# Better Gas Mileage....Why??



## always_outdoors (Dec 17, 2002)

I am not an engineer, but it seems to me something is wrong here. We have lighter cars that are more aerodynamic with these state of the art engines and computers running those engines. Why are we not geting better mileage out of our vehicles???

I remember years ago I heard that whenever an engineer at a car company developed a cabureator or fuel injection system that they would either fire him/her or somehow they would loose the patent on their design.

I also heard back in the day that large oil companies would buy patents on anything that would enhance fuel economy and not allow them to be produced.

With as much engineering and technology we have constructed, I just find it hard to believe that we can't create a truck that gets 30 miles to the gallon and a car get 60 without hybridizing.

I would love to hear from some engineers out there to help me understand some of the things......I guess I don't understand.

Sevendogs: Let me pre-empt you with a Shhh....I don't want to hear your Bush bashing, sending gas over to Iraq, oil conspiracy theory.


----------



## Gohon (Feb 14, 2005)

It's simple ............ EPA. I have a 1999 24 valve Dodge Cummins that was said to be great on mileage when they first appeared back in 1998. It was the first year, but then the EPA stepped in and demanded or rather should I say ordered cleaner emissions on the new diesels. Since the new 24 valve diesels were computer controlled, they had the manufacture by the gonads. Chrysler was forced to come up with new software that retarded the timing to lower diesel emissions, all at the cost of mpg. New diesel vehicles starting in 2000 had the new programs from the factory. Older 24 valve 98.5 and 99 model years were changed as customers brought their vehicles back for maintenance. This was called reflashing the computer. Pre 24 valve diesels which were 12 valve and mechanical controlled systems were not affected. As a matter of fact the older Dodge diesels get somewhere around 20% better fuel mileage. I suspect the same problem exists for gasoline engines. Making them lighter and smaller but with emission controls so tight the mileage suffers.
========================================
_WHAT TO DO_.
**a)** Answer from the gas mileage thread:
(i) What mileage does the first poster think a truck and a car should get without hybridizing?
(ii) What model year is Gohon's Dodge Cummins?
(iii) About how much better fuel mileage do the older Dodge diesels get, according to Gohon?
**b)** Summarize the gas mileage thread in two sentences.
Please use only the gas mileage thread for what follows.

_MATERIAL PROVIDED_.
========================================
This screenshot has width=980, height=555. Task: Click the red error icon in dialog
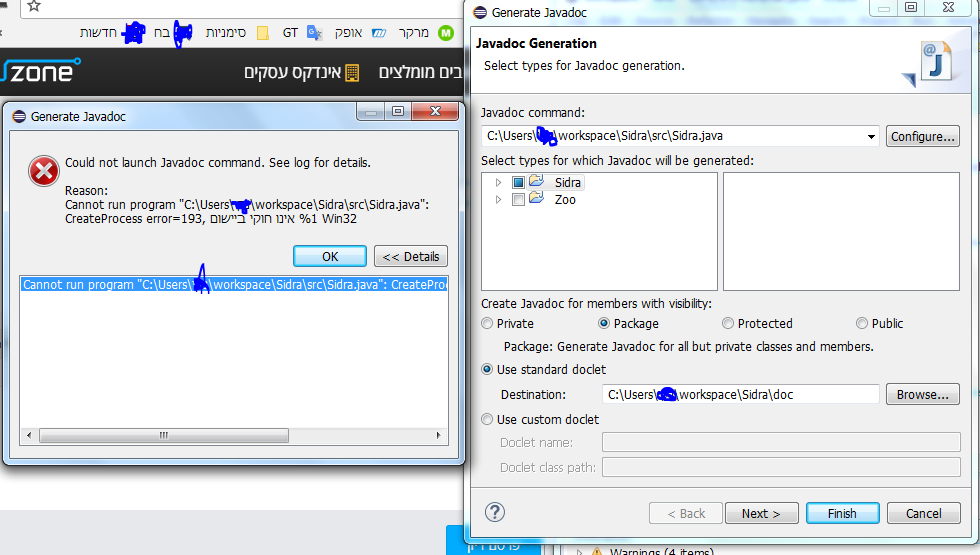pos(43,172)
========================================
_OUTPUTS IN ORDER_.
**a)**
(i) 30 miles to the gallon for a truck and 60 for a car.
(ii) 1999.
(iii) Somewhere around 20% better.

**b)** A poster asks why lighter, more aerodynamic cars with advanced engines and computers aren't getting better mileage, recalling claims that carmakers and oil companies kept fuel-saving designs off the market. A reply blames the EPA, saying Chrysler had to issue software that retarded diesel timing to lower emissions at the cost of mpg, and suspects gasoline engines have the same problem.